Dataset entries:
_ _ _ _ _
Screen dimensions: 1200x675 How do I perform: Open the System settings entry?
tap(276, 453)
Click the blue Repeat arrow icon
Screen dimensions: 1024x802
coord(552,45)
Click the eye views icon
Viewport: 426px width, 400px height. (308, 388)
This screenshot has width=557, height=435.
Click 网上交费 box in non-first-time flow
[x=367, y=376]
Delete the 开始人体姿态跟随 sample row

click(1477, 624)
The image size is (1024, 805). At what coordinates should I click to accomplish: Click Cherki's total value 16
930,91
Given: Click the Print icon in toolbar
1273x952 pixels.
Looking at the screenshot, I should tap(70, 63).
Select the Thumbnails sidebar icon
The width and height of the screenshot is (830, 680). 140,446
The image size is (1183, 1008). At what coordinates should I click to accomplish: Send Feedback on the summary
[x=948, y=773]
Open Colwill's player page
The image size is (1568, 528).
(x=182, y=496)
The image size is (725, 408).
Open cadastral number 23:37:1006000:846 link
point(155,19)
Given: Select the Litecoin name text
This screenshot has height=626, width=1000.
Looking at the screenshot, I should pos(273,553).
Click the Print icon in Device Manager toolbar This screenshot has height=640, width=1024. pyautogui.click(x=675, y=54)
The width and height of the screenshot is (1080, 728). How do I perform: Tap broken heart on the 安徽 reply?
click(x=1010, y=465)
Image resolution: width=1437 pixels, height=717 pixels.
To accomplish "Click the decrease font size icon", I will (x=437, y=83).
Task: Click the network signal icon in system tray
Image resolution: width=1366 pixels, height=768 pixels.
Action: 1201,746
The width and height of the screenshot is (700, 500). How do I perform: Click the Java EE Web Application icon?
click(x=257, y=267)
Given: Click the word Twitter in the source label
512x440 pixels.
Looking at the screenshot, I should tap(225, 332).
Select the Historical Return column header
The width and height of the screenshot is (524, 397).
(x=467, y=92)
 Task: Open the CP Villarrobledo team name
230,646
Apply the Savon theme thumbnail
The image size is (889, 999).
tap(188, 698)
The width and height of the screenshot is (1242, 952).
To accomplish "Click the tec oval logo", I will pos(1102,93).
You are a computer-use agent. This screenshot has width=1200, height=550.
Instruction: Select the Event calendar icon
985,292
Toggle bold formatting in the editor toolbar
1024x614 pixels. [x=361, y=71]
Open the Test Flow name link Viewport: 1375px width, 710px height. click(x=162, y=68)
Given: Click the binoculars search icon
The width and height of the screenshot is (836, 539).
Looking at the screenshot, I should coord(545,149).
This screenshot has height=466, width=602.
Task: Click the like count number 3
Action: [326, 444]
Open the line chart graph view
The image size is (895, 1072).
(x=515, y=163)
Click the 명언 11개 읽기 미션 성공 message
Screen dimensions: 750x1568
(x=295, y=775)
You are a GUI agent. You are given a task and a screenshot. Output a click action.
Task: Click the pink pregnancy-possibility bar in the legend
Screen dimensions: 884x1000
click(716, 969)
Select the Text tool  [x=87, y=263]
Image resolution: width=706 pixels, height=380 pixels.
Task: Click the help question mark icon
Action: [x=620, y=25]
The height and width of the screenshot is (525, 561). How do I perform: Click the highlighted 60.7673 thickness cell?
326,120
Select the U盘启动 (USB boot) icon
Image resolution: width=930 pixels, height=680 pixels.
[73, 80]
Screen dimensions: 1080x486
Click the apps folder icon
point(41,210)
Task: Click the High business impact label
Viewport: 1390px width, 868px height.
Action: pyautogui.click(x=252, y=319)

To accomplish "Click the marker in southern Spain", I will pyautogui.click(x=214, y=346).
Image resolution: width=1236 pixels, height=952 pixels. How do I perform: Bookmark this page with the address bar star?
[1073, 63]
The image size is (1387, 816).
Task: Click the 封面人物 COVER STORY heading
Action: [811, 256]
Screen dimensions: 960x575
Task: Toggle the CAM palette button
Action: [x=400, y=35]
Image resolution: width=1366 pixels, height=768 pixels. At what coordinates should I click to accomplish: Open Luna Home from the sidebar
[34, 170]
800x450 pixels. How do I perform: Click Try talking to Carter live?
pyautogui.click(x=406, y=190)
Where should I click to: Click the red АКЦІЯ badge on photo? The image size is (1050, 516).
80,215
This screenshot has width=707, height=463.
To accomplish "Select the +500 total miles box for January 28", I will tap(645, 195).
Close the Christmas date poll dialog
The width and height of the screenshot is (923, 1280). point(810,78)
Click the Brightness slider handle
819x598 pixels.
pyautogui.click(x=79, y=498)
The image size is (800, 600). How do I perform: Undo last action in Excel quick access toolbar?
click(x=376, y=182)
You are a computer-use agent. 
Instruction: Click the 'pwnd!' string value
_ _ _ _ _
WORK TO COMPLETE
Determine which lines above include the word "agent", and report those lines in full.

COMPLETED TASK
You are a computer-use agent. This screenshot has width=1200, height=550.
You are a GUI agent. You are given a task and a screenshot. Output a click action.
You are a computer-use agent. 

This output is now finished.